I would like to make predictions for some categorical variables using random forests in TensorFlow / Keras. I would expect that the output should be a vector of probabilities, and it is the case if there are at least three possible output values. Surprisingly, the answer seems to be a single number if the set of possible values consists of just two elements.
My code would be easier if I do not have to treat such special cases separately, so here is my question: why TensorFlow treats this in a special way and is there some way to treat both cases in a uniform way?
Below you can find the minimal example.
import tensorflow as tf
import keras
import tensorflow_decision_forests as tfdf
import pandas as pd
def train_and_predict(multi, values):
train_pd=pd.DataFrame( [ {"key":v, "value":v} for _ in range(multi) for v in values ] )

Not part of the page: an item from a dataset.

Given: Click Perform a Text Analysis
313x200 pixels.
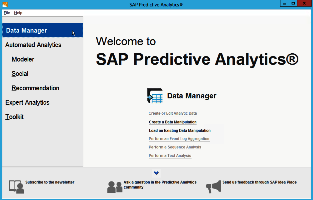Looking at the screenshot, I should pyautogui.click(x=170, y=155).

train_tf = tfdf.keras.pd_dataframe_to_tf_dataset(train_pd, label= "value")
rf = tfdf.keras.RandomForestModel()
rf.fit(x=train_tf)
to_guess =pd.DataFrame( [ {"key":v} for v in values] )
guess_tf = tfdf.keras.pd_dataframe_to_tf_dataset(to_guess)
return rf.predict(guess_tf )
print(train_and_predict(500, ["a", "b"] ) )
print(train_and_predict(500, ["a", "b", "c"] ) )
For the input
print(train_and_predict(500, [3, 5] )
we get, as expected, a vector of probabilities:
[[0. 0. 0. 0.99999917 0. 0. ]
[0. 0. 0. 0. 0. 0.99999917]]
Unfortunately, for categorical variables
print(train_and_predict(500, ["a", "b"] )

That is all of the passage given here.